Johnny a posé son style en plein milieu d'une France conservatrice, coincée et qui l'a censuré... parfois. Une France jonchée d'une jeunesse fatiguée de devoir vieillir avant l'heure. Un air de libération et de manifestation gronde. Les élites sont malmenées et l'ORTF, bras armé de L’État, dicte encore pour un temps... la pensée. Johnny a eu la chance de tomber exactement à cette période : il en sera le témoin puis l'emblème. Une transgression figurative : en 1965, il appelle a voter pour Mitterrand contre le Général !
Il est arrivé 24 mois avant les Beatles. Il est le premier artiste français à se produire au Stade de France. Après 1000 titres, 110 millions d'albums vendus, 40 disques d'Or, 50 albums studios, 10 Victoires, 3240 scènes, 30 millions de spectateurs, 36 films et 77 Unes de Paris Match, cet homme s'est montré sans jamais rien dissimuler.
Grande figure de la démesure, de la générosité et de la fête, il a renversé la table en imposant un genre : le Rock ! Il n'a jamais cessé son renouvellement.
Il emporte avec lui une époque marquée par l'insouciance, l'opulence voire l'inconscience.
Johnny a toujours voulu être une STAR avec une seule obsession : ne pas disparaître. Pour durer, il s'est battu et il a su, grâce à une forte intelligence du métier, s'entourer d'un nombre considérable de jeunes auteurs/compositeurs.
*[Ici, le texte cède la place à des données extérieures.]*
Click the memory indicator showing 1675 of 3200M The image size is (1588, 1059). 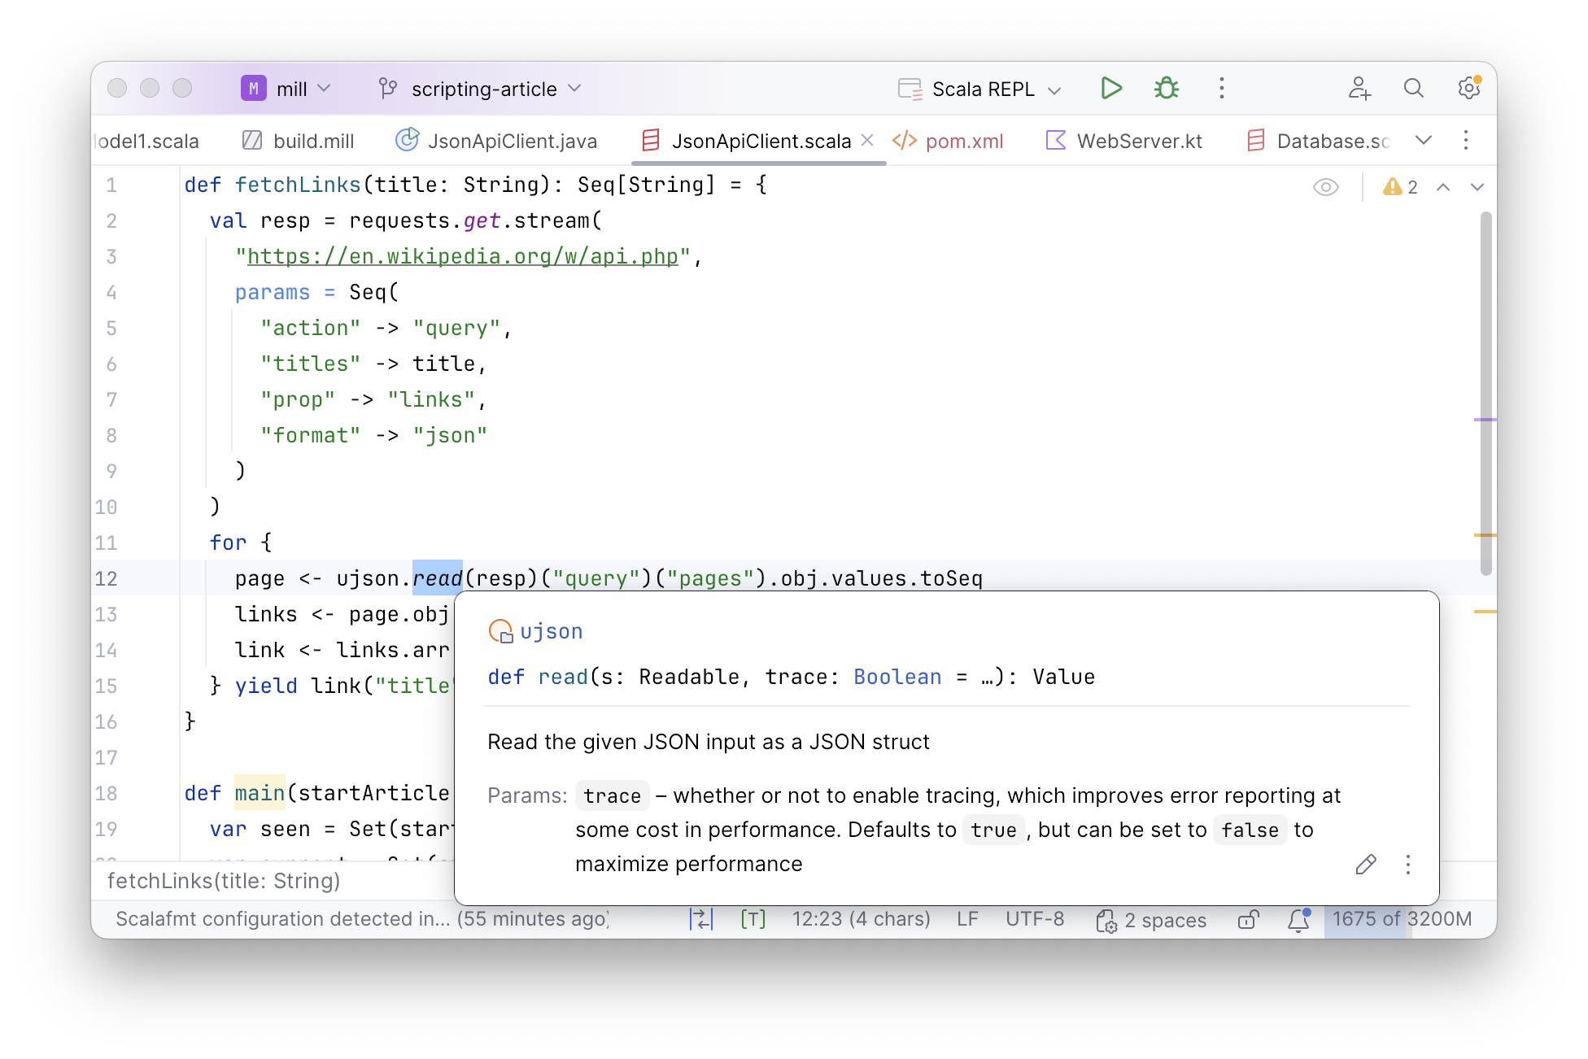(1403, 919)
Impossible d'en faire la liste...
D'allumer le feu (Zazie/Obispo) ou Retiens la nuit (Aznavour) à Requiem pour un fou, Quelque chose de Tennessee (M. Berger) en passant par Cheveux longs, idées courtes (Gilles Thibaut/réponse à Antoine), des auteurs ont su le raconter. Des auteurs qui ont réussi à le sortir du vide. Ouf ! 1966, la vague anti-Johnny rend l'âme et 1969 voit naître Que je t'aime. Tout le pays tombe définitivement amoureux.
Ces paroliers ont su lire en lui, en ses amours, en ses côtés sombres, en la douleur liée au père, en sa petite enfance ballotée de bras en bras, en ses moments d'égarement dans la drogue et l'alcool... Jean-Philippe Smet est un orphelin qui a choisi le peuple français pour famille.
J'espère un enterrement loin de toutes récupérations politiques. Un enterrement national populaire pour un chanteur populaire.
Je n'ai aucune chanson de Johnny Hallyday dans ma playlist. Je n'écoutais pas Johnny Hallyday. Je m'en sentais même loin et pourtant... je suis peinée.
Il y a tout de même un titre que je place au dessus des autres : "On m'a trop donné bien avant l'envie. J'ai oublié les rêves et les mercis. Toutes ces choses qui avaient un prix, qui font l'envie de vivre et le désir et le plaisir aussi". Jean-Jacques Goldman signe ce texte et me rappelle que malgré tout, je possédais moi aussi les chansons de Johnny Hallyday dans mon histoire. Malgré tout, IL fait partie de chacun d'entre nous. Comme Michael Jackson ou Jean Rochefort, Jean D'Ormesson ou Jeanne Moreau, les artistes de cette envergure jalonnent et marquent notre existence.
Je l'ai rencontré à Europe 1 et j'ai compris. Johnny Hallyday n'était pas comme les autres. Ce géant, le French Elvis, avait quelque chose en plus.